I know plenty of friends who believe that if there is a God, he's a disinterested God who really isn't concerned about our minor concerns. I don't believe that because coincidence couldn't possibly account for the sheer number of my minor prayer requests that have been answered with finesse. If you want me to address the mystery of suffering on the world, I'll do that another day, today I'm talking about how our seemingly boring requests are important to God. Although, it must be said, there is one thing I keep asking him for, that he doesn't seem to hear.
'Dear Lord, please send me some boredom...'
I've never had that request fulfilled.
Anyway, I did a little nine day novena, which took me a month or two because I kept forgetting I was doing it. Then I forgot all about it because I figured it's just my personality thing, I was never going to love cooking. Just get on with it girl. A good while later I read another writer's blog post about how had fallen in love with a (then) new link-sharing site...Pinterest.

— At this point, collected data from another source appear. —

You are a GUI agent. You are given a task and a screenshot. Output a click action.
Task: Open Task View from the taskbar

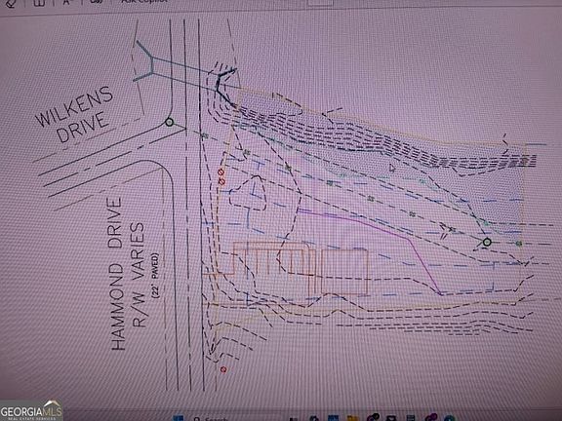click(x=294, y=418)
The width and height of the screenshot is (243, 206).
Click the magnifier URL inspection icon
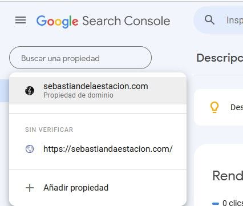click(x=209, y=20)
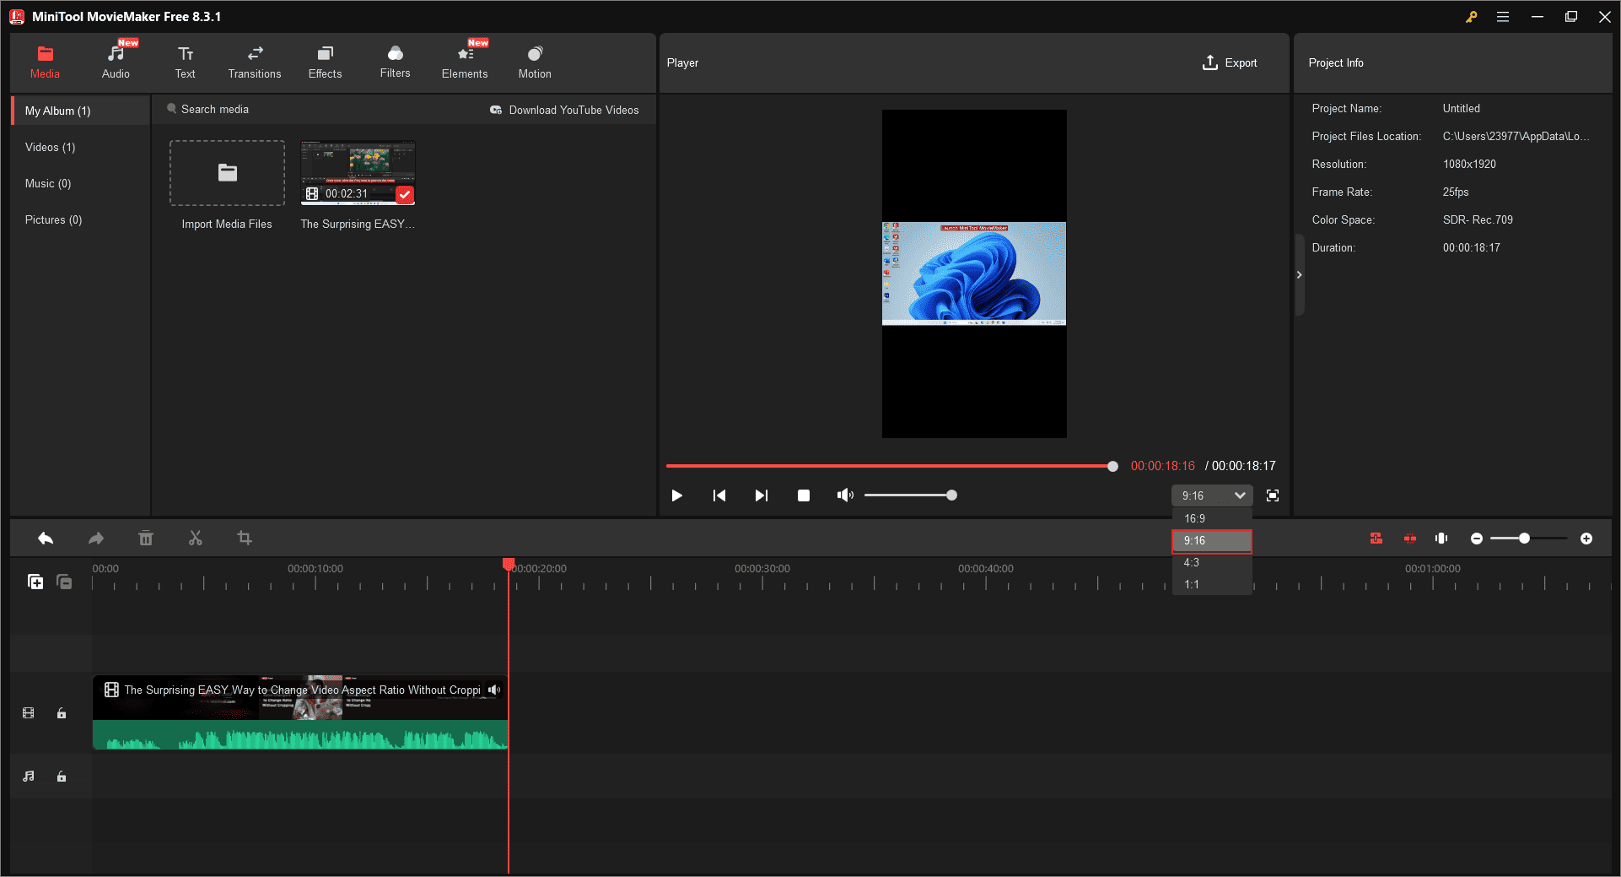Image resolution: width=1621 pixels, height=877 pixels.
Task: Click the player volume slider
Action: tap(907, 495)
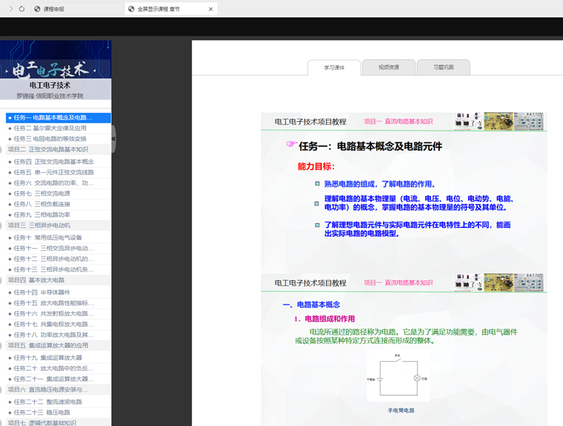This screenshot has height=426, width=563.
Task: Collapse the sidebar with the « handle
Action: click(113, 138)
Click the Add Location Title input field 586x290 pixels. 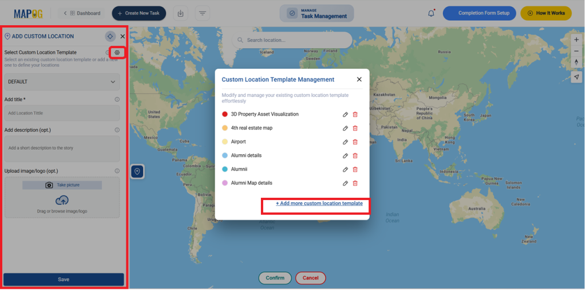coord(62,113)
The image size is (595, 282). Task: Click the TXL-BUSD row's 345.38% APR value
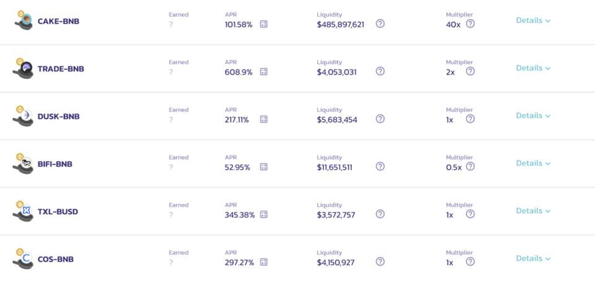click(x=239, y=215)
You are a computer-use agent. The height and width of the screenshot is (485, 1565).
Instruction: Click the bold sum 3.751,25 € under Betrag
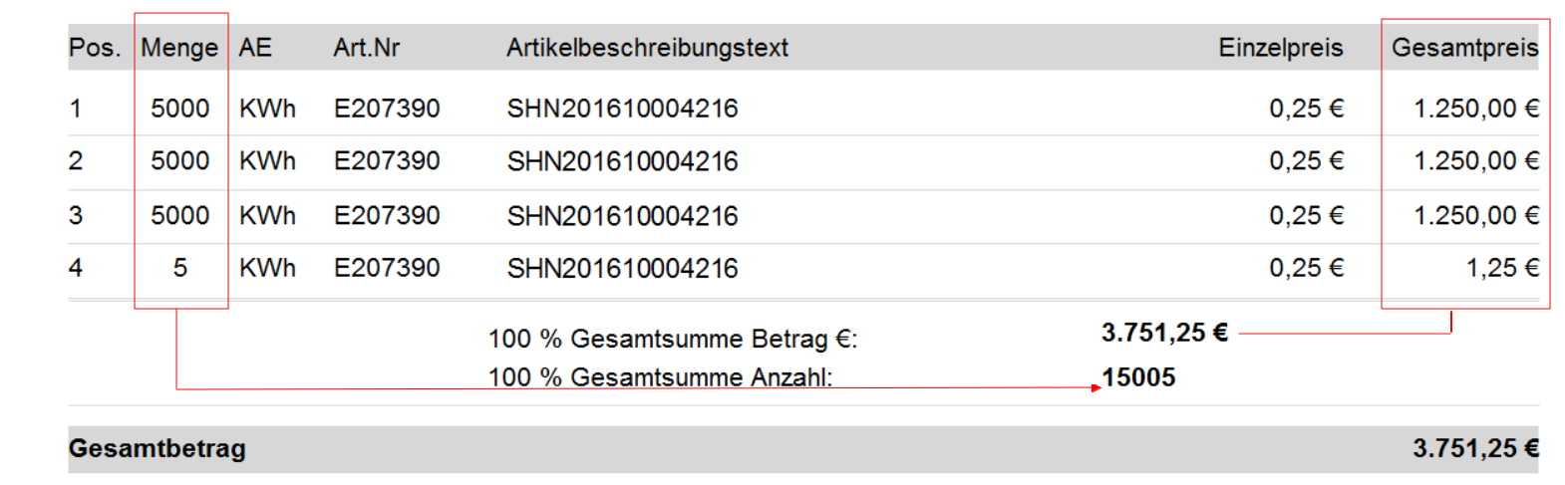point(1163,333)
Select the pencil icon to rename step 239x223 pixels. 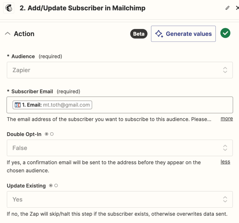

This is maybe three years later now and about a month ago it suddenly dawned on me that I actually and most unexpecetedly love cooking. I love planning my menus, I love finding that obscure ingredient, I love knowing what I'm making and being able to answer my children's question "what's for dinner?" with something that invites the response "oh yum!!" I love putting something different on the table that I know they'll all willingly eat and enjoy. And it just slipped up on me.
Can you believe, God is just with it!! Do you think He doesn't know all about social media in all it's ugliness (Twitter), in it's companionship (Facebook) and it's beauty (Pinterest). He knows I love Pinterest and the little visual holiday it provides so therein he embedded the answer to my prayers. Inspiration to trigger a love of cooking. Leading to a less grumpy, and I admit, somewhat less resentful cook.
Everybody in my family has benefited and it took me almost two years to even notice that my little insignificant prayer had been answered in such a fun and lovely way. What ungrateful children we can be to that good Father. Then I guess, children often don't see or appreciate all their parents do until they 'grow up' themselves. Just as it took me to adulthood to fully appreciate the delicious meals my mother made, so too, it takes all of us till eternity to appreciate just all that loving Father God does for his un-noticing children. And I think that maybe the beautiful Nazarene woman who so lovingly fed the Son of God might just have had a little something to do with it. It's just the sort of prayer that's right up her alley.